Kaynak alıntısı:
____________________

Avrupa’da kayıtların noktalanması ve kadroların büyük oranda şekillenmesiyle takımların sezon başı görüntüsü netleşmeye başladı. Bu içerikte, Beşiktaş’ın nasıl bir sezon geçireceğine dair beyin fırtınası yapacağız.
4 Şubat günü deplasmanda Sivasspor’a boyun eğen Beşiktaş, 7 ayı geçkin süredir mağlubiyet yüzü görmüyor.
Geçtiğimiz sezonun ikinci yarısında yakaladığı yenilmezlik serisini sezon açılışına da taşıyan siyah-beyazlılar, aslında en önemli kazanımını ‘yenilmez’ unvanından ziyade bir kadro çekirdeği oluşturarak yakalamıştı.
Sezon bittiğinde Beşiktaş’ın ilk 11’inde kimlerin oynayacağı, hangi pozisyonlara güçlendirme yapılması gerektiği ve ne tür alternatiflere ihtiyaç duyulduğu belliydi.
Bazıları karşılanan, bazıları eksik kalan, belli noktalarda da soru işaretli eklemelerle geçilen yaz transfer dönemi sonrası, 15 Eylül’e kadar gelebilecek sürpriz bir hamle dışında Beşiktaş kadrosunun hangi oyunculardan oluştuğunu artık tanıyoruz.
Hem oyuncu grubu, hem sahada oynanan oyun hem de karşılaşılabilecek hemen her şey üzerine siyah-beyazlı ekibin muhtemel sezonuna ilişkin fikirlerimi paylaşacağım satırlara hoş geldiniz. Keyif almanızı diliyorum.
Kadroyu ‘gerçekten’ tanıyalım: Beşiktaş kadrosu neleri yapabilir, neleri yapmakta güçlük yaşar?
Sosyal medya, oyuncu listesi ve kaliteleri hakkında ikiye bölünmüş durumda.
Bir grup, takım kadrosunun oldukça meziyetli oyunculardan oluştuğunu düşünüyor. Bir diğer grup ise bunun bir yanılgı olduğu, kadronun yetersiz kalacağı kanısında.

____________________

Veri kesiti:
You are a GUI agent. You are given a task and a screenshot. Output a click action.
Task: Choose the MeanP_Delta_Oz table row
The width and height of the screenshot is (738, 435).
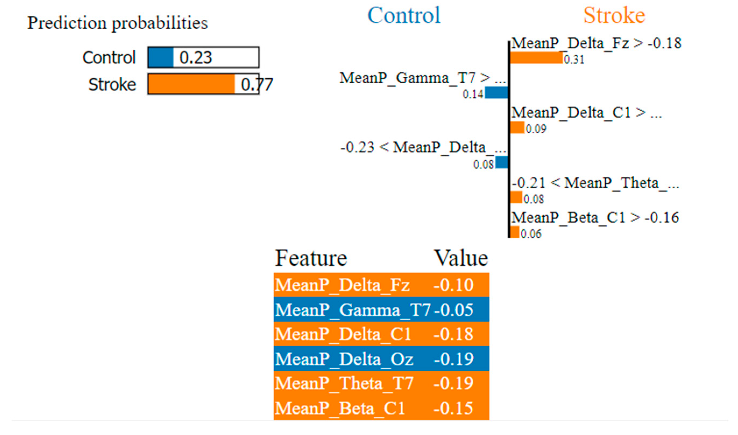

____________________

Görev listesi:
**1)** Beşiktaş yazısına göre Beşiktaş, 4 Şubat günü deplasmanda hangi takıma yenildi?
**2)** Lütfen Beşiktaş yazısını son cümlesinden itibaren sürdürün.
Bu veriler başka bir kaynaktan alınmıştır.

Soruların yanıtları:
**1)** Sivasspor'a.

**2)**
Kendi adıma siyah-beyazlı ekibin iyi oyunculara sahip olduğunu düşünmekle beraber, bu takımın yapabilecekleri-yapamayacakları hakkında keskin fikirlere sahibim.
Detaylarıyla birlikte açayım.
Günümüzde iyi oyunun tanımı belirli ve kısıtlı kalıplara indirilmiş durumda. Bir takımın iyi oynayıp oynamadığının ölçütü yalnızca presle, tempoyla, topla çıkışların göze hitap edişiyle ölçülüyor. Daha evvel içerikleri birlikte paylaştığımız insanların bildiği, bilmeyenler için de izah etmem gereken net bir görüşüm var.
Bana göre iyi oyunun tanımı, elinizdeki kadroya en uygun, zaaflarını en çok örteceğiniz ve olumlu yönleri en çok ortaya çıkaracağınız yapıda gizli. Yapamayacak bir takıma, göze hoş gelmesi amacıyla yapamayacağı şeyleri denetmenin sağlıklı olmadığı kanısındayım. Zaten bu tip denemeler sonuç da vermiyor.
Öncelikle bu daraltılmış kalıplar ile başlayalım. Beşiiktaş kadrosu, tüm maç geneline yayılacak şekilde yüksek pres yapabilir mi? Benim nezdimde bunun -MAÇ GENELİNDE- sağlanması mümkün değil.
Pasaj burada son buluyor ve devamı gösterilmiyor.